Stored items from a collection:
* * *

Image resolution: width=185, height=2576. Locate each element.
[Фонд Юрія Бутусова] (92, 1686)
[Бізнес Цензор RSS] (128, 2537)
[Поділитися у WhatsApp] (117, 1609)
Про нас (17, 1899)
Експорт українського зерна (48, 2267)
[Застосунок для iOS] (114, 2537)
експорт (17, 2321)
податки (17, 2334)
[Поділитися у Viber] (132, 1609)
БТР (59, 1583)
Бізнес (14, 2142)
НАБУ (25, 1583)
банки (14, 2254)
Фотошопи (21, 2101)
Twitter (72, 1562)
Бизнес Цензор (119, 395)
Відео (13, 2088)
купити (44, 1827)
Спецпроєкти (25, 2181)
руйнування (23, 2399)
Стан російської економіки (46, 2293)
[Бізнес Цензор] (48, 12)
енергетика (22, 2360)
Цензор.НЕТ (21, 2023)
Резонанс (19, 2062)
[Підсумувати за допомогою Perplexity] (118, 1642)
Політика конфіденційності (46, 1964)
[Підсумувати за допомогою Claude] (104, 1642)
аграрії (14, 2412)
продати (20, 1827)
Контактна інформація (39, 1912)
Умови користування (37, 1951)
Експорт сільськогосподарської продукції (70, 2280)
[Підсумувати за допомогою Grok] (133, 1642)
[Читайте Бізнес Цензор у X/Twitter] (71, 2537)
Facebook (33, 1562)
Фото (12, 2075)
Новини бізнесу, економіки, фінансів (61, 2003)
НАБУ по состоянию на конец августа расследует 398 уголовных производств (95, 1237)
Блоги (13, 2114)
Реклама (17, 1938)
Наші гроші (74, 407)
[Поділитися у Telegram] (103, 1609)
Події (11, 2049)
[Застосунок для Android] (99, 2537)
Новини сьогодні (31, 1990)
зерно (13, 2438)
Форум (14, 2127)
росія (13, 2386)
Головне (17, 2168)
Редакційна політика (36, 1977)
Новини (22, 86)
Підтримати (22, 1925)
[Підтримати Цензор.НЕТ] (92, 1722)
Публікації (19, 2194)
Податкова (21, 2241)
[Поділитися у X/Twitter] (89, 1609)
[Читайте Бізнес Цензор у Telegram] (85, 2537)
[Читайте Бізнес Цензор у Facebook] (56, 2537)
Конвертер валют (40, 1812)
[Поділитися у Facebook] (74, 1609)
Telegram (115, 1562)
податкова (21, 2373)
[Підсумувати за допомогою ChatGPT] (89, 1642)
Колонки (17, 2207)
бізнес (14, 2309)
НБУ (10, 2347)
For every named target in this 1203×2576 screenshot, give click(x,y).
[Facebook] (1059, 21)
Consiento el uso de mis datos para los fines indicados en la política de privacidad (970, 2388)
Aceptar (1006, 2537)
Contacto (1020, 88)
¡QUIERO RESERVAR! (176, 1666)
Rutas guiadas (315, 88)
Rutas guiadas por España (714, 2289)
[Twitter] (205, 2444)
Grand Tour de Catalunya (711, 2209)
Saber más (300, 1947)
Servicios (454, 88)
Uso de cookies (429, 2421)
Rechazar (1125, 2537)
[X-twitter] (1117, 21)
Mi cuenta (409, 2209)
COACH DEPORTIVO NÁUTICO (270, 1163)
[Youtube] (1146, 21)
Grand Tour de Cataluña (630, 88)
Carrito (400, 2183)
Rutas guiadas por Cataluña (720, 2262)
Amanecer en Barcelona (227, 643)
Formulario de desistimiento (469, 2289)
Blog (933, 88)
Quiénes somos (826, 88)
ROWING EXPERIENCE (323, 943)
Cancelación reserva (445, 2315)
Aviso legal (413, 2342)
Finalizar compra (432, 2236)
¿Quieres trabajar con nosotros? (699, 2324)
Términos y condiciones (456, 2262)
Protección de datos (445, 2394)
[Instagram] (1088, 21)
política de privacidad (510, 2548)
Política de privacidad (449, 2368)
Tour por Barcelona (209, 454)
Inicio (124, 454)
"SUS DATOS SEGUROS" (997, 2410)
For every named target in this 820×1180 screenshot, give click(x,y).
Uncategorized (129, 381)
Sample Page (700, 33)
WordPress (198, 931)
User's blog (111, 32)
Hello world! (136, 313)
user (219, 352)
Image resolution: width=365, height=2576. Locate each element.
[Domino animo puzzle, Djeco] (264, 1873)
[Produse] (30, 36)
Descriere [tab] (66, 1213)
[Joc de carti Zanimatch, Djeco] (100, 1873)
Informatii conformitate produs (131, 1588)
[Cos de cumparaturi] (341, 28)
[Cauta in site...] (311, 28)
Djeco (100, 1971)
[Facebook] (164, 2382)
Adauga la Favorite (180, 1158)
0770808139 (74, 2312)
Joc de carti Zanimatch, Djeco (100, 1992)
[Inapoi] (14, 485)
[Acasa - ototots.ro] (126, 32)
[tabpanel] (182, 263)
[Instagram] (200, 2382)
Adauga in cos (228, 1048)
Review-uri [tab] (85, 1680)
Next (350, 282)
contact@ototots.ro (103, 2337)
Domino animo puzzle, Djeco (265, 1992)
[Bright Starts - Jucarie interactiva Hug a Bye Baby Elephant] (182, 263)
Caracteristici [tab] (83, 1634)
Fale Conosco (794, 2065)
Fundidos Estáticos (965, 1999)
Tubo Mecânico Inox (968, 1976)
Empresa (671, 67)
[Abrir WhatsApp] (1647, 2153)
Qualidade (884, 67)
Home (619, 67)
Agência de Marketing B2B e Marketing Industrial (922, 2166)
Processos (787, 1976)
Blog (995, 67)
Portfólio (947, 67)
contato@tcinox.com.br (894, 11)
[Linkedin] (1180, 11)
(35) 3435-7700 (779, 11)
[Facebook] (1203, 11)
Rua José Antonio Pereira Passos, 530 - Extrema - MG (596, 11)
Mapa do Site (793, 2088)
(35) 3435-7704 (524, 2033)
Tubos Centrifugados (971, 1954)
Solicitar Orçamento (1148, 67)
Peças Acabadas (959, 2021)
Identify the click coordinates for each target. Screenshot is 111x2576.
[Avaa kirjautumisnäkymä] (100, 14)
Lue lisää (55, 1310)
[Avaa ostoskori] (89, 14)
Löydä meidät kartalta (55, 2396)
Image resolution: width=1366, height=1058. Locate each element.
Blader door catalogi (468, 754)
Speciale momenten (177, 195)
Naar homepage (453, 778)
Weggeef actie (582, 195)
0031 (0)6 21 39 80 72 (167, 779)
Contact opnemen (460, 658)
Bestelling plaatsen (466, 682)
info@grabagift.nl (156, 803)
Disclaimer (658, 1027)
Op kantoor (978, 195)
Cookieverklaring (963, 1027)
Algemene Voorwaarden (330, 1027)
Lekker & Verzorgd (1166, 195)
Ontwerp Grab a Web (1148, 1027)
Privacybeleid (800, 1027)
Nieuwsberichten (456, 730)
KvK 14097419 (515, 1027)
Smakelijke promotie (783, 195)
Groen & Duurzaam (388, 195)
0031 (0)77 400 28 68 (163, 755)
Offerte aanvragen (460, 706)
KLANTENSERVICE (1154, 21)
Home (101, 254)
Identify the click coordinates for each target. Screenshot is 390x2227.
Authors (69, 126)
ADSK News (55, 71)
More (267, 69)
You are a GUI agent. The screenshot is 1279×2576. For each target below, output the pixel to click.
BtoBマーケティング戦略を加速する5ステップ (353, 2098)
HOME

* * *

● Your task:
Retype the records above in full. Every word should match.

● Response to this task:
Image resolution: width=185, height=2576. Locate each element.
[Фонд Юрія Бутусова] (92, 1686)
[Бізнес Цензор RSS] (128, 2537)
[Поділитися у WhatsApp] (117, 1609)
Про нас (17, 1899)
Експорт українського зерна (48, 2267)
[Застосунок для iOS] (114, 2537)
експорт (17, 2321)
податки (17, 2334)
[Поділитися у Viber] (132, 1609)
БТР (59, 1583)
Бізнес (14, 2142)
НАБУ (25, 1583)
банки (14, 2254)
Фотошопи (21, 2101)
Twitter (72, 1562)
Бизнес Цензор (119, 395)
Відео (13, 2088)
купити (44, 1827)
Спецпроєкти (25, 2181)
руйнування (23, 2399)
Стан російської економіки (46, 2293)
[Бізнес Цензор] (48, 12)
енергетика (22, 2360)
Цензор.НЕТ (21, 2023)
Резонанс (19, 2062)
[Підсумувати за допомогою Perplexity] (118, 1642)
Політика конфіденційності (46, 1964)
[Підсумувати за допомогою Claude] (104, 1642)
аграрії (14, 2412)
продати (20, 1827)
Контактна інформація (39, 1912)
Умови користування (37, 1951)
Експорт сільськогосподарської продукції (70, 2280)
[Підсумувати за допомогою Grok] (133, 1642)
[Читайте Бізнес Цензор у X/Twitter] (71, 2537)
Facebook (33, 1562)
Фото (12, 2075)
Новини бізнесу, економіки, фінансів (61, 2003)
НАБУ по состоянию на конец августа расследует 398 уголовных производств (95, 1237)
Блоги (13, 2114)
Реклама (17, 1938)
Наші гроші (74, 407)
[Поділитися у Telegram] (103, 1609)
Події (11, 2049)
[Застосунок для Android] (99, 2537)
Новини сьогодні (31, 1990)
зерно (13, 2438)
Форум (14, 2127)
росія (13, 2386)
Головне (17, 2168)
Редакційна політика (36, 1977)
Новини (22, 86)
Підтримати (22, 1925)
[Підтримати Цензор.НЕТ] (92, 1722)
Публікації (19, 2194)
Податкова (21, 2241)
[Поділитися у X/Twitter] (89, 1609)
[Читайте Бізнес Цензор у Telegram] (85, 2537)
[Читайте Бізнес Цензор у Facebook] (56, 2537)
Конвертер валют (40, 1812)
[Поділитися у Facebook] (74, 1609)
Telegram (115, 1562)
податкова (21, 2373)
[Підсумувати за допомогою ChatGPT] (89, 1642)
Колонки (17, 2207)
бізнес (14, 2309)
НБУ (10, 2347)
For every named target in this 1203×2576 screenshot, give click(x,y).
[Facebook] (1059, 21)
Consiento el uso de mis datos para los fines indicados en la política de privacidad (970, 2388)
Aceptar (1006, 2537)
Contacto (1020, 88)
¡QUIERO RESERVAR! (176, 1666)
Rutas guiadas (315, 88)
Rutas guiadas por España (714, 2289)
[Twitter] (205, 2444)
Grand Tour de Catalunya (711, 2209)
Saber más (300, 1947)
Servicios (454, 88)
Uso de cookies (429, 2421)
Rechazar (1125, 2537)
[X-twitter] (1117, 21)
Mi cuenta (409, 2209)
COACH DEPORTIVO NÁUTICO (270, 1163)
[Youtube] (1146, 21)
Grand Tour de Cataluña (630, 88)
Carrito (400, 2183)
Rutas guiadas por Cataluña (720, 2262)
Amanecer en Barcelona (227, 643)
Formulario de desistimiento (469, 2289)
Blog (933, 88)
Quiénes somos (826, 88)
ROWING EXPERIENCE (323, 943)
Cancelación reserva (445, 2315)
Aviso legal (413, 2342)
Finalizar compra (432, 2236)
¿Quieres trabajar con nosotros? (699, 2324)
Términos y condiciones (456, 2262)
Protección de datos (445, 2394)
[Instagram] (1088, 21)
política de privacidad (510, 2548)
Política de privacidad (449, 2368)
Tour por Barcelona (209, 454)
Inicio (124, 454)
"SUS DATOS SEGUROS" (997, 2410)
For every named target in this 820×1180 screenshot, give click(x,y).
Uncategorized (129, 381)
Sample Page (700, 33)
WordPress (198, 931)
User's blog (111, 32)
Hello world! (136, 313)
user (219, 352)
Image resolution: width=365, height=2576. Locate each element.
[Domino animo puzzle, Djeco] (264, 1873)
[Produse] (30, 36)
Descriere [tab] (66, 1213)
[Joc de carti Zanimatch, Djeco] (100, 1873)
Informatii conformitate produs (131, 1588)
[Cos de cumparaturi] (341, 28)
[Cauta in site...] (311, 28)
Djeco (100, 1971)
[Facebook] (164, 2382)
Adauga la Favorite (180, 1158)
0770808139 (74, 2312)
Joc de carti Zanimatch, Djeco (100, 1992)
[Inapoi] (14, 485)
[Acasa - ototots.ro] (126, 32)
[tabpanel] (182, 263)
[Instagram] (200, 2382)
Adauga in cos (228, 1048)
Review-uri [tab] (85, 1680)
Next (350, 282)
contact@ototots.ro (103, 2337)
Domino animo puzzle, Djeco (265, 1992)
[Bright Starts - Jucarie interactiva Hug a Bye Baby Elephant] (182, 263)
Caracteristici [tab] (83, 1634)
Fale Conosco (794, 2065)
Fundidos Estáticos (965, 1999)
Tubo Mecânico Inox (968, 1976)
Empresa (671, 67)
[Abrir WhatsApp] (1647, 2153)
Qualidade (884, 67)
Home (619, 67)
Agência de Marketing B2B e Marketing Industrial (922, 2166)
Processos (787, 1976)
Blog (995, 67)
Portfólio (947, 67)
contato@tcinox.com.br (894, 11)
[Linkedin] (1180, 11)
(35) 3435-7700 (779, 11)
[Facebook] (1203, 11)
Rua José Antonio Pereira Passos, 530 - Extrema - MG (596, 11)
Mapa do Site (793, 2088)
(35) 3435-7704 (524, 2033)
Tubos Centrifugados (971, 1954)
Solicitar Orçamento (1148, 67)
Peças Acabadas (959, 2021)
Identify the click coordinates for each target. Screenshot is 111x2576.
[Avaa kirjautumisnäkymä] (100, 14)
Lue lisää (55, 1310)
[Avaa ostoskori] (89, 14)
Löydä meidät kartalta (55, 2396)
Image resolution: width=1366, height=1058. Locate each element.
Blader door catalogi (468, 754)
Speciale momenten (177, 195)
Naar homepage (453, 778)
Weggeef actie (582, 195)
0031 (0)6 21 39 80 72 (167, 779)
Contact opnemen (460, 658)
Bestelling plaatsen (466, 682)
info@grabagift.nl (156, 803)
Disclaimer (658, 1027)
Op kantoor (978, 195)
Cookieverklaring (963, 1027)
Algemene Voorwaarden (330, 1027)
Lekker & Verzorgd (1166, 195)
Ontwerp Grab a Web (1148, 1027)
Privacybeleid (800, 1027)
Nieuwsberichten (456, 730)
KvK 14097419 (515, 1027)
Smakelijke promotie (783, 195)
Groen & Duurzaam (388, 195)
0031 (0)77 400 28 68 (163, 755)
Offerte aanvragen (460, 706)
KLANTENSERVICE (1154, 21)
Home (101, 254)
Identify the click coordinates for each target. Screenshot is 390x2227.
Authors (69, 126)
ADSK News (55, 71)
More (267, 69)
You are a GUI agent. The screenshot is 1279×2576. For each target below, output the pixel to click.
BtoBマーケティング戦略を加速する5ステップ (353, 2098)
HOME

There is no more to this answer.